◆ Exercise goal: Exactly the lines from the start of the data below through the line that contains "Church Website Builder" are to be copied, with pictures left out.

Pixel coordinate grounding data
::::

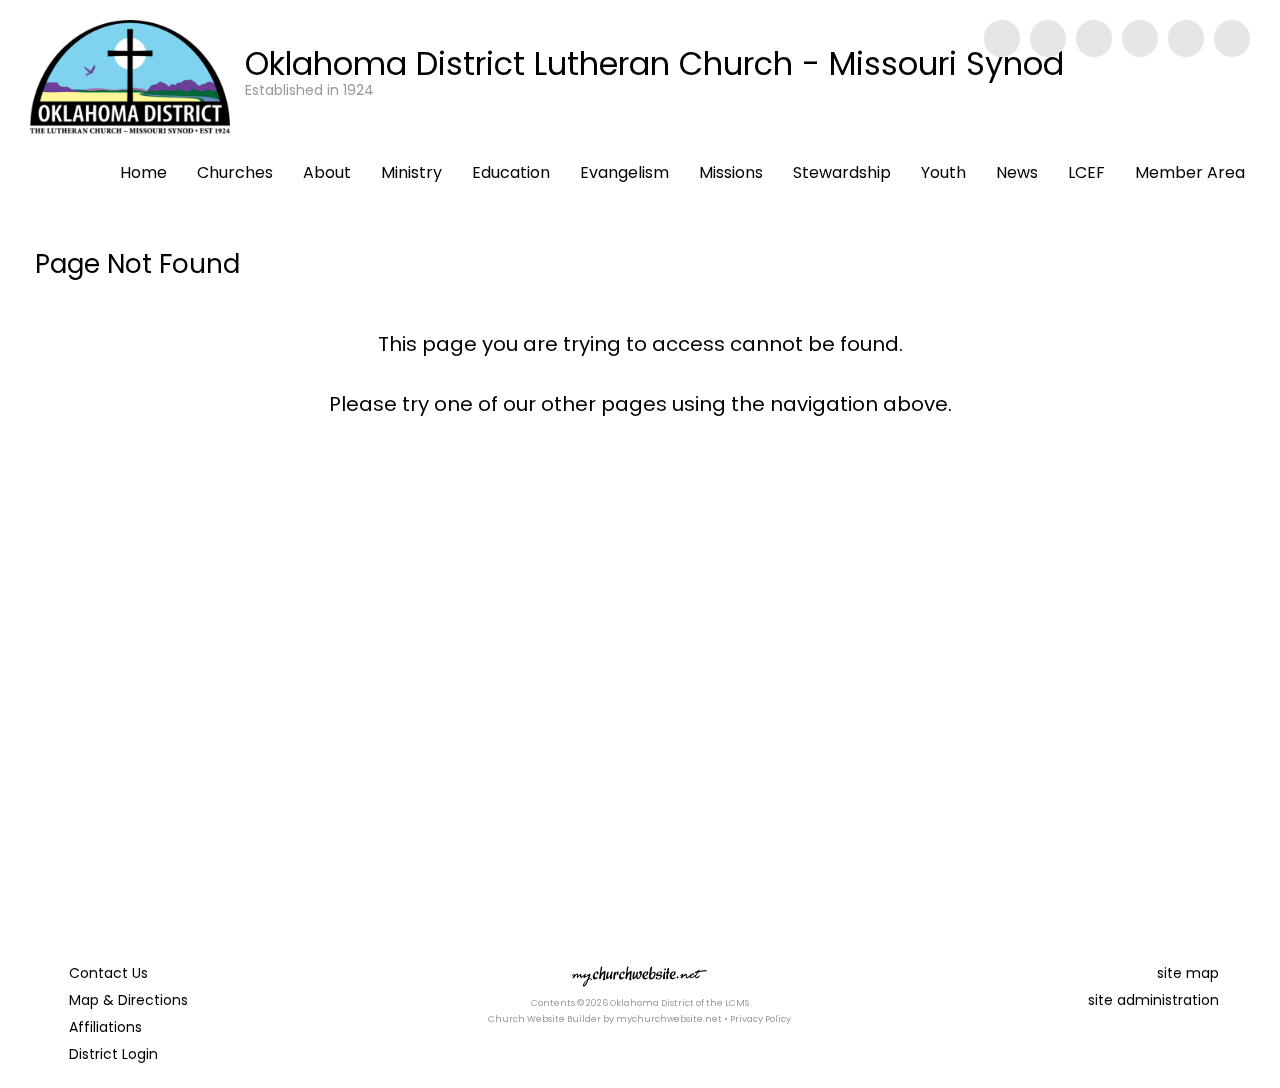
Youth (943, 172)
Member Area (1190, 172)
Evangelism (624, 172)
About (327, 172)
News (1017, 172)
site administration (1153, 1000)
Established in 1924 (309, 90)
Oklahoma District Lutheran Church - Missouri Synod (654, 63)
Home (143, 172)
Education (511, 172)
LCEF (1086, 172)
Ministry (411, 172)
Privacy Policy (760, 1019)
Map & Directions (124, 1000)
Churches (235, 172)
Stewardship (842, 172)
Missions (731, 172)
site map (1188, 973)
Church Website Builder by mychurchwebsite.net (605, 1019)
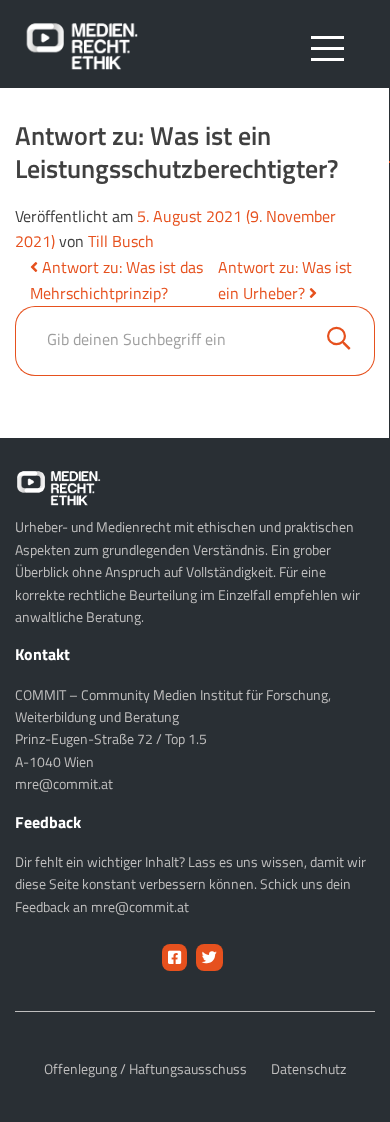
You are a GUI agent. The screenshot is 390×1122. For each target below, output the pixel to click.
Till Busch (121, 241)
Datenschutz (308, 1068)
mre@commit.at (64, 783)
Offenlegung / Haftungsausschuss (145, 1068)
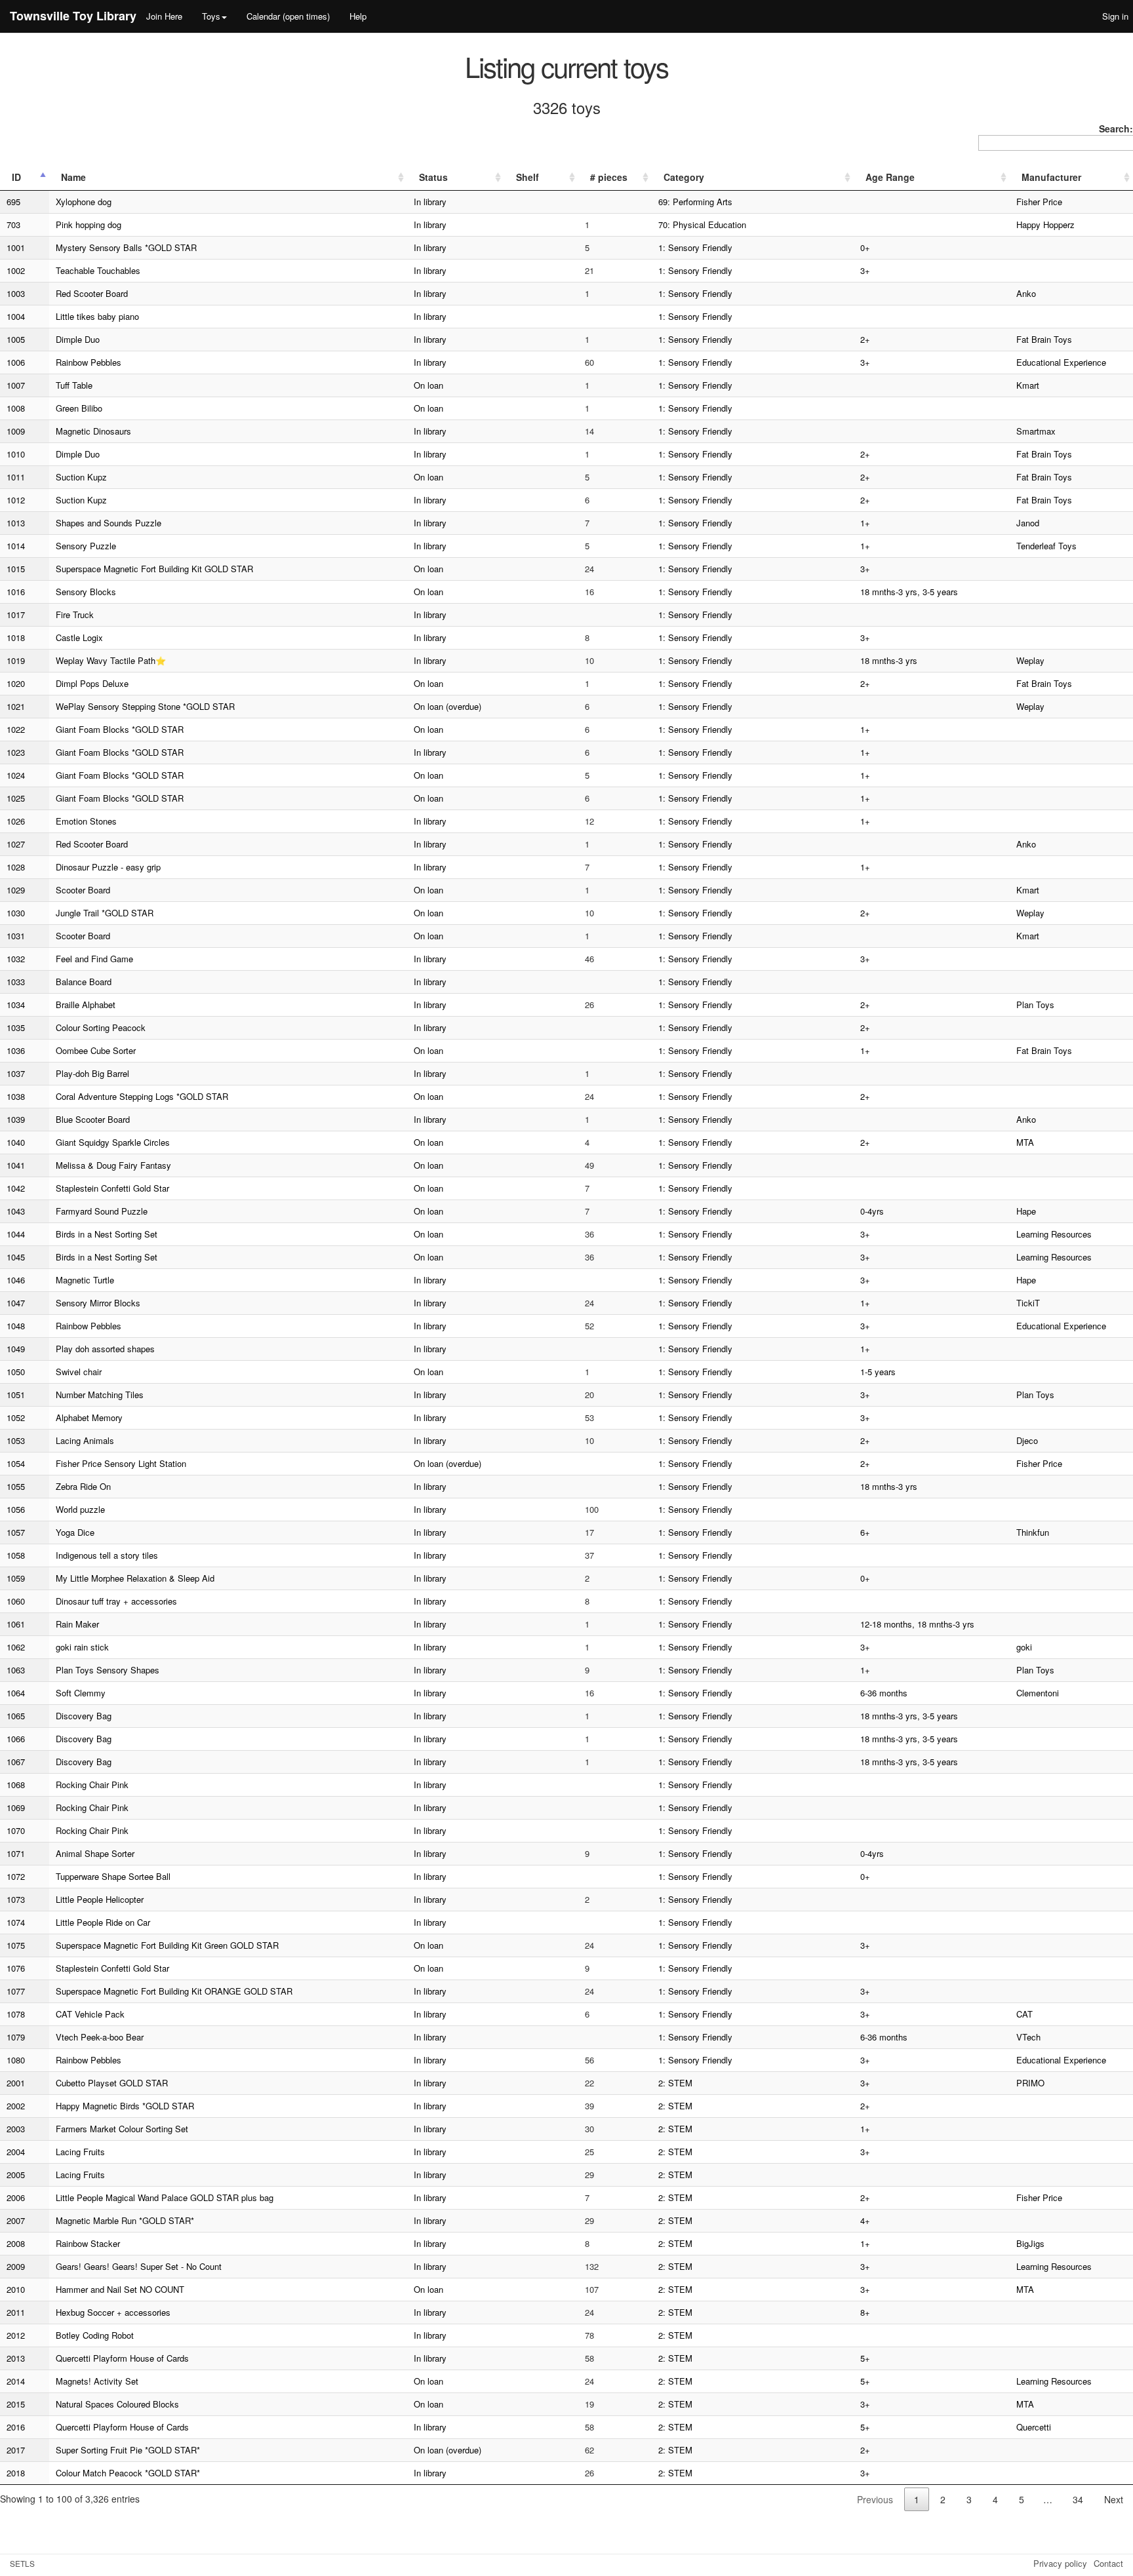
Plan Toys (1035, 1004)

::::

◆ Task response:
Youth (943, 172)
Member Area (1190, 172)
Evangelism (624, 172)
About (327, 172)
News (1017, 172)
site administration (1153, 1000)
Established in 1924 (309, 90)
Oklahoma District Lutheran Church - Missouri Synod (654, 63)
Home (143, 172)
Education (511, 172)
LCEF (1086, 172)
Ministry (411, 172)
Privacy Policy (760, 1019)
Map & Directions (124, 1000)
Churches (235, 172)
Stewardship (842, 172)
Missions (731, 172)
site map (1188, 973)
Church Website Builder by mychurchwebsite.net (605, 1019)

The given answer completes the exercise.